ピアノの演奏を終えたばかりの梓は、近付いて来たスタッフの青年に声を掛けられた。
「いつもの部屋で
土屋さんがお待ちだ。急げよ、」
演奏中、視界の端に土屋の姿を捉えてはいた。
けれど土屋は直ぐに姿を消した為、帰ったのだと思っていた梓は複雑な色を隠せない。
少しばかり眉根を寄せた梓の表情に気付き、青年が声を潜める。
「分かっているだろうけど、失礼の無いようにな。」
「ああ…顔に出てたのか、ごめん。」
「よし、その顔なら大丈夫だ。いつも通りの好い表情だよ、すごく綺麗だ、」
梓の肩を軽く叩きながら青年は頷き、笑って見せる。
土屋の名を耳にするだけでも、少しだけざわつく心が、青年の気さくな態度を前にして落ち着きを取り戻す。

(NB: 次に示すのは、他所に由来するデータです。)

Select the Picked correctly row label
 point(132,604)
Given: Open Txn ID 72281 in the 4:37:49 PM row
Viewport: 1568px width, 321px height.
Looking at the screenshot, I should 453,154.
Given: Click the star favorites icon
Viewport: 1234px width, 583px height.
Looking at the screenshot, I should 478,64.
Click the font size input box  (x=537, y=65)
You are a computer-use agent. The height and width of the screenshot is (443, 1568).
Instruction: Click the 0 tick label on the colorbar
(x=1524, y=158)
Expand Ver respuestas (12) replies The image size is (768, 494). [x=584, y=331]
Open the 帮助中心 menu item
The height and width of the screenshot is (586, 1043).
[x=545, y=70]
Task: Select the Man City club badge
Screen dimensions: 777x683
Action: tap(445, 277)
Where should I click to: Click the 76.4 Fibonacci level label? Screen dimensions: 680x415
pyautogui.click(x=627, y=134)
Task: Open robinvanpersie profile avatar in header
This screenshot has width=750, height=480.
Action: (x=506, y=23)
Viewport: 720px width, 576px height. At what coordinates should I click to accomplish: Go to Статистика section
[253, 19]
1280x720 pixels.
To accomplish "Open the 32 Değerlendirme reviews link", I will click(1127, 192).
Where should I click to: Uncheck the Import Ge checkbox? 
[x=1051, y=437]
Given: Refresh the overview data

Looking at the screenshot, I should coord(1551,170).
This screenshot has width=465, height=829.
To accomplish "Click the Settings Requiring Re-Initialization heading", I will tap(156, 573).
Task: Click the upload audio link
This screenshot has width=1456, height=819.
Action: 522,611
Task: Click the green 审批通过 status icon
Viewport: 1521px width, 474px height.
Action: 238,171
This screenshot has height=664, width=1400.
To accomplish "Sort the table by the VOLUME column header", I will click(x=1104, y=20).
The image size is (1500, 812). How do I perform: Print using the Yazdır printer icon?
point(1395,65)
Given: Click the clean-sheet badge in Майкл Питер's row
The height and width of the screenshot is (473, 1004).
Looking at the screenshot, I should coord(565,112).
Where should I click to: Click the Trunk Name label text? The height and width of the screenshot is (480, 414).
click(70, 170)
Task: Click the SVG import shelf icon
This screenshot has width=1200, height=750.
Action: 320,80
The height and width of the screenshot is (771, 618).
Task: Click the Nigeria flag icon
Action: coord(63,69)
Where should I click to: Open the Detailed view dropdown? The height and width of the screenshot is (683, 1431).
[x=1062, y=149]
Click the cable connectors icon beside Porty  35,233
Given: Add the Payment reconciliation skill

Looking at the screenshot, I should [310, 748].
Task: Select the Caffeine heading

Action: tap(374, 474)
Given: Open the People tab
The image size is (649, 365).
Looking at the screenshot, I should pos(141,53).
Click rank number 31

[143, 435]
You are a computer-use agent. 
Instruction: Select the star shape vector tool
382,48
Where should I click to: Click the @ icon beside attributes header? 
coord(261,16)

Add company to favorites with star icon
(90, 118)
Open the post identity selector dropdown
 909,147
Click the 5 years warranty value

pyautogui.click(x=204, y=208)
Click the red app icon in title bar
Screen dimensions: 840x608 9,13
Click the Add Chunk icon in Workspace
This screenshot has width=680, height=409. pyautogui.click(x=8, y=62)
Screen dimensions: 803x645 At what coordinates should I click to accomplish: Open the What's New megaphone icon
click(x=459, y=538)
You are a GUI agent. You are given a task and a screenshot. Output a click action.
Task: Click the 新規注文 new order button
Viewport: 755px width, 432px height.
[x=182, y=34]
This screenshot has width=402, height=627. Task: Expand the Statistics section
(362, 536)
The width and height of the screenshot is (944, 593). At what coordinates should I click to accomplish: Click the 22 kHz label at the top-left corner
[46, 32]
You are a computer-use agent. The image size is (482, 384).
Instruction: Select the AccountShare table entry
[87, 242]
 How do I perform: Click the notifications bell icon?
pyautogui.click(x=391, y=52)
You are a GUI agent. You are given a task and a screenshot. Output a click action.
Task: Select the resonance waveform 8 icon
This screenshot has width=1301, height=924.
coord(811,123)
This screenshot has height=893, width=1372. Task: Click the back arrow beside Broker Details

礼を口にした後、梓は店の奥にある扉を抜けて階段を上がり、二階へ辿り着く。
綺麗に磨かれた大理石張りの廊下には、土屋のボディガードが所々に立っていた。
うやうやしく一礼して来る連中に会釈しながら進み、やがて部屋の前で足を止める。
特別な人物しか入ることを許されていない此の部屋は、土屋の専用ルームと云っても過言では無い。
土屋は、若手実業家だ。
21歳――今の梓と同じ歳の頃には、既に四つのクラブやバーを経営していたし
土屋が経営していた飲食店の支店は僅か八年の間に、全国で約70以上にもなった。
今年に入ってからは、コンピュータソフトの開発会社を設立しただけでなく
大手電機メーカーの買収にも成功した為、実業界では名が通り、注目されている。
この店も土屋が趣味で出した店だが、法に触れることを行なっている所為で、おもて向きではオーナーは全く別の人間となっていた。
「キョウヤです。失礼します、」
控えめに扉をノックし、声を掛ける。
すると部屋側から扉が開かれ、土屋の専属秘書の男が顔を出した。
男は梓を見て頷き、丁寧な仕種で招き入れた後、定位置だと云うように、閉めた扉の前へ立つ。
広い室内は照明が落とされていて薄暗く、ゆったりとしたテンポのクラシックが流れていた。
間接照明すらも灯っていないが、ホール側に面した壁が床から天井まで一面、半透明鏡の窓になっており
ホールの明かりが差し込んで来る為、土屋の姿は十分視認出来る。
革張りのソファに腰掛けていた土屋は、此方を真っ直ぐに見据えていた。
つりあがった、切れ長の双眸。
まるで獣を感じさせるような、ぎらついた瞳に捕らわれ、心が再びざわつきだす。
けれど梓は平静を装い、普段と変わらぬ笑みを浮かべながら相手の前へ立った。
高級スーツを身に纏った男は、黙ったまま長い足を組み、じっと梓を見上げている。